[Collected data]
__________

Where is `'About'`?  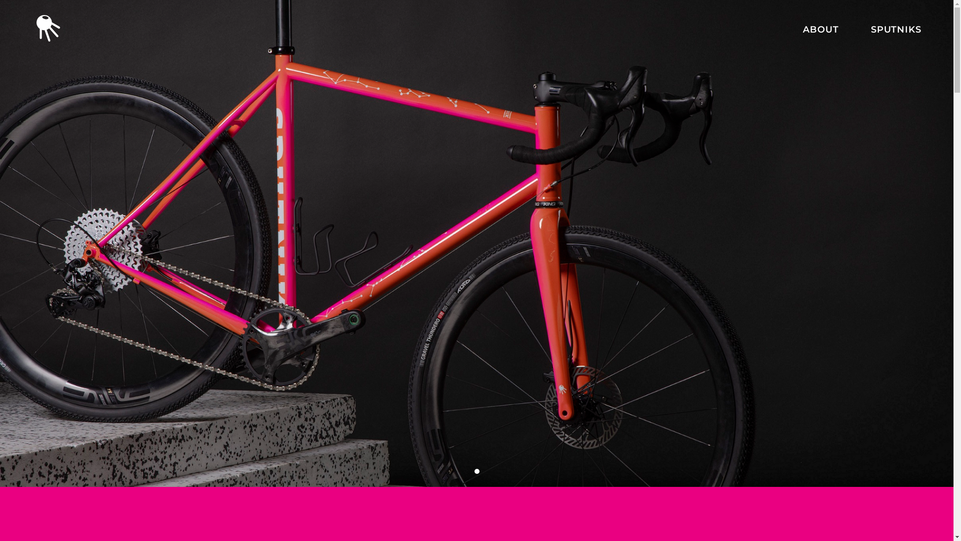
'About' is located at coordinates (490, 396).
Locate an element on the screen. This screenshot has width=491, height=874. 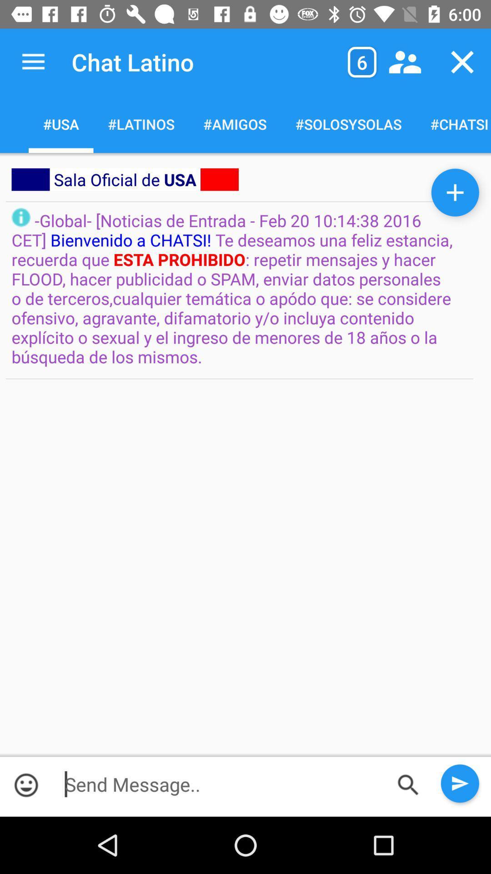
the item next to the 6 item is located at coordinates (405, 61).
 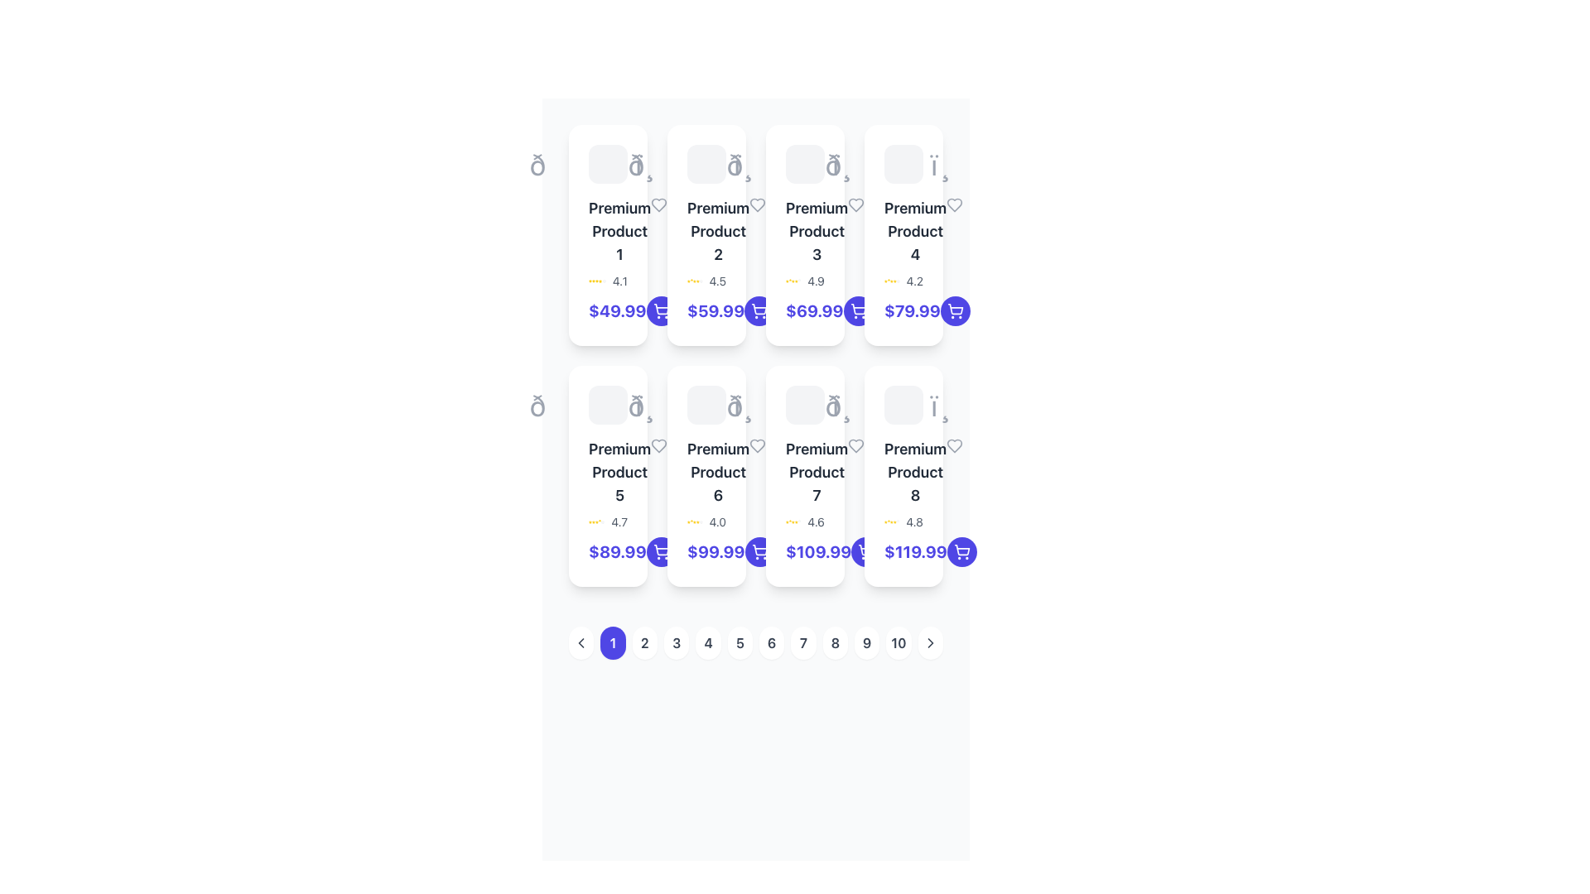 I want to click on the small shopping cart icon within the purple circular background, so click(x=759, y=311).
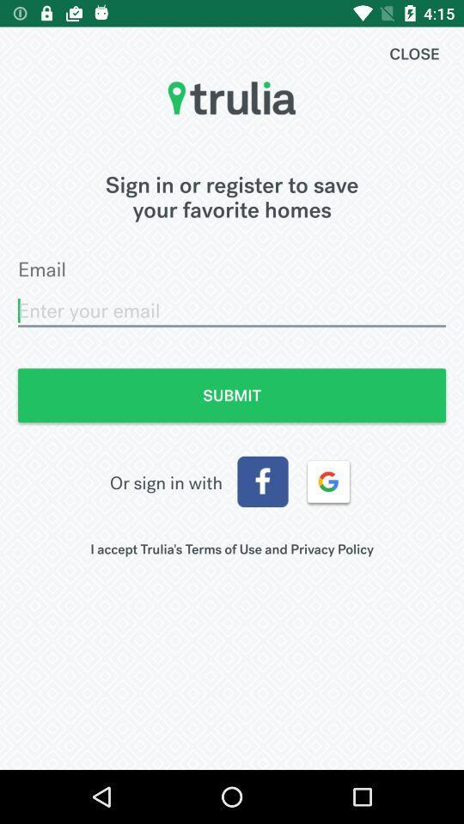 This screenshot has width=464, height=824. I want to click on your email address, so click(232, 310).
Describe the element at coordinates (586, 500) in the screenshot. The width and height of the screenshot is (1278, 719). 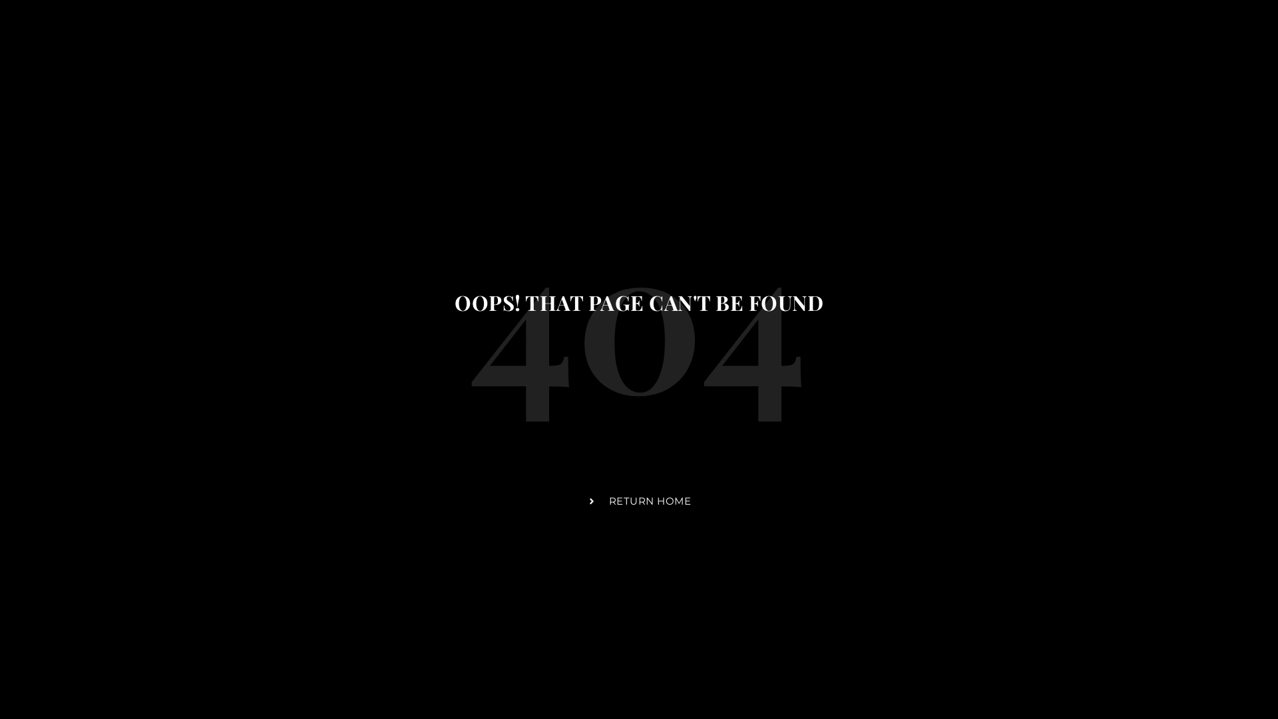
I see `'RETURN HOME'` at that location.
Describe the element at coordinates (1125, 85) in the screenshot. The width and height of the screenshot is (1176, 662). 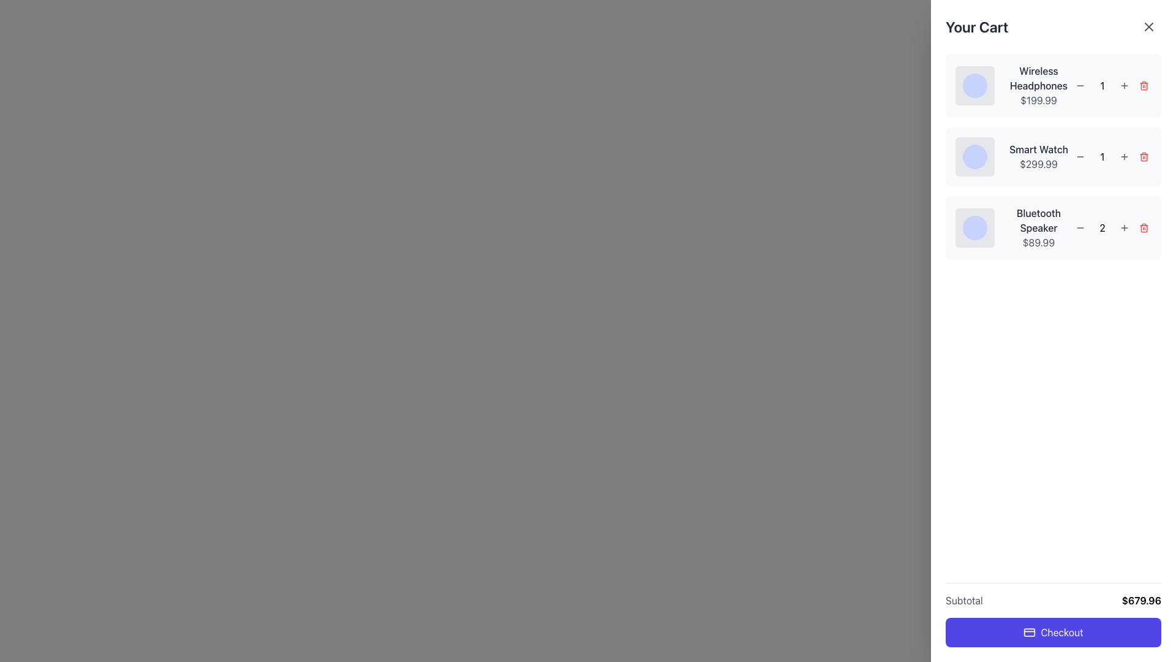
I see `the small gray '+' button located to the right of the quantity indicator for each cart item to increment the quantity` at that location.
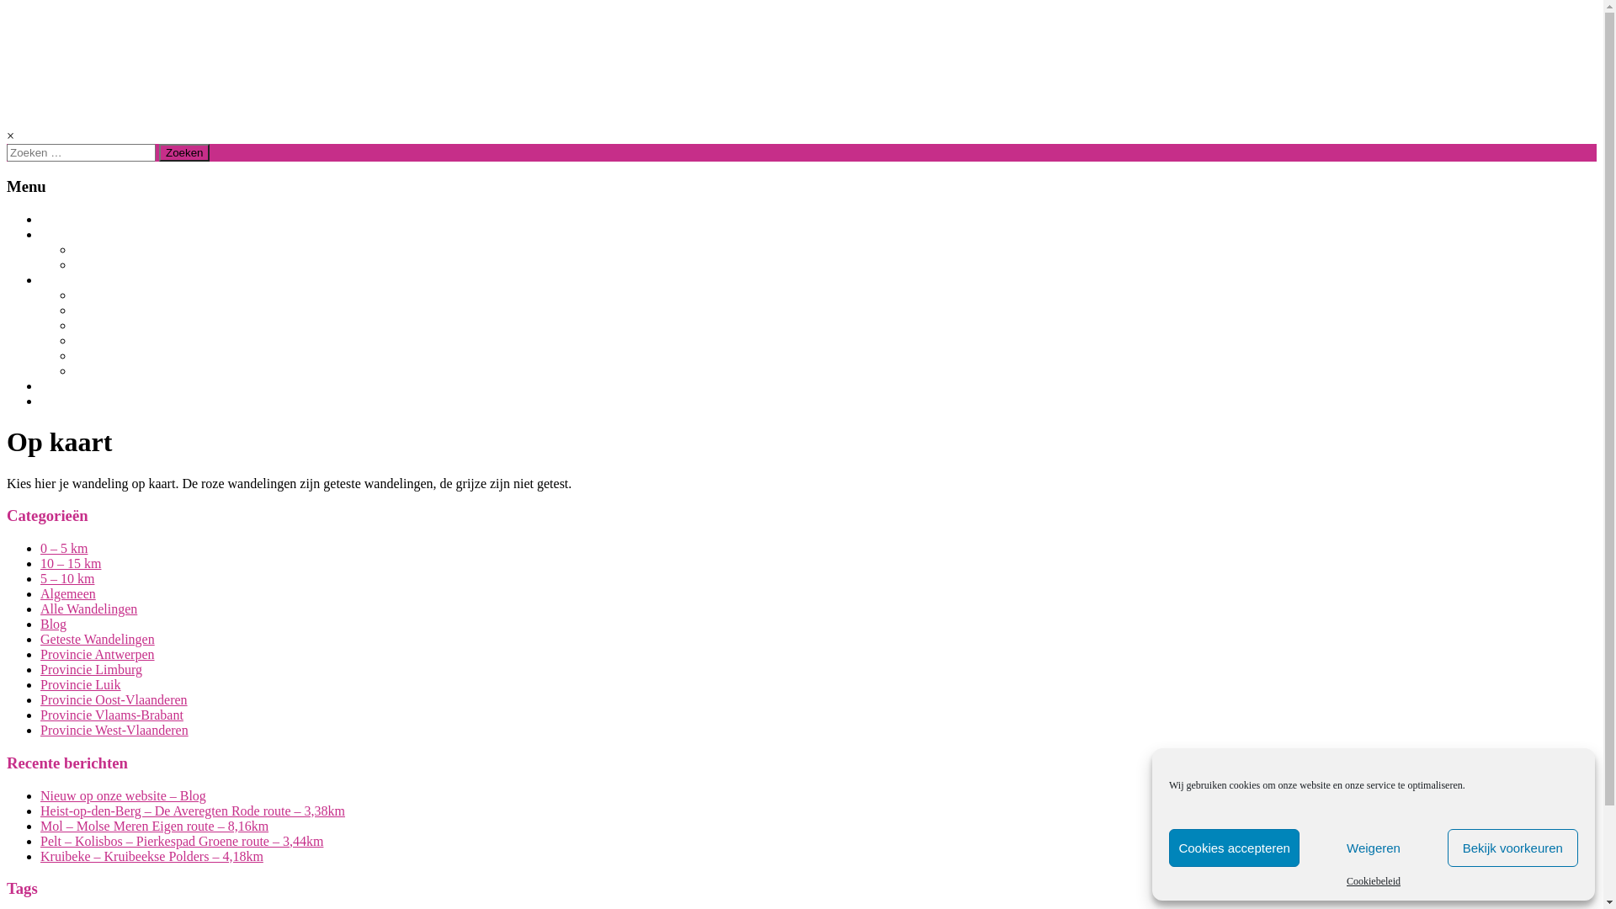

__________

Rewrite the records above, switching "Describe" to "Identify" and keeping everything else the same. Leave the pictures out of your answer.

Where is `'About'`?  
'About' is located at coordinates (490, 396).
Locate an element on the screen. This screenshot has width=491, height=874. 
the item next to the 6 item is located at coordinates (405, 61).
  I want to click on the small shopping cart icon within the purple circular background, so click(x=759, y=311).
 This screenshot has width=464, height=824. I want to click on your email address, so click(232, 310).
Identify the element at coordinates (586, 500) in the screenshot. The width and height of the screenshot is (1278, 719). 
I see `'RETURN HOME'` at that location.
Identify the element at coordinates (1125, 85) in the screenshot. The width and height of the screenshot is (1176, 662). 
I see `the small gray '+' button located to the right of the quantity indicator for each cart item to increment the quantity` at that location.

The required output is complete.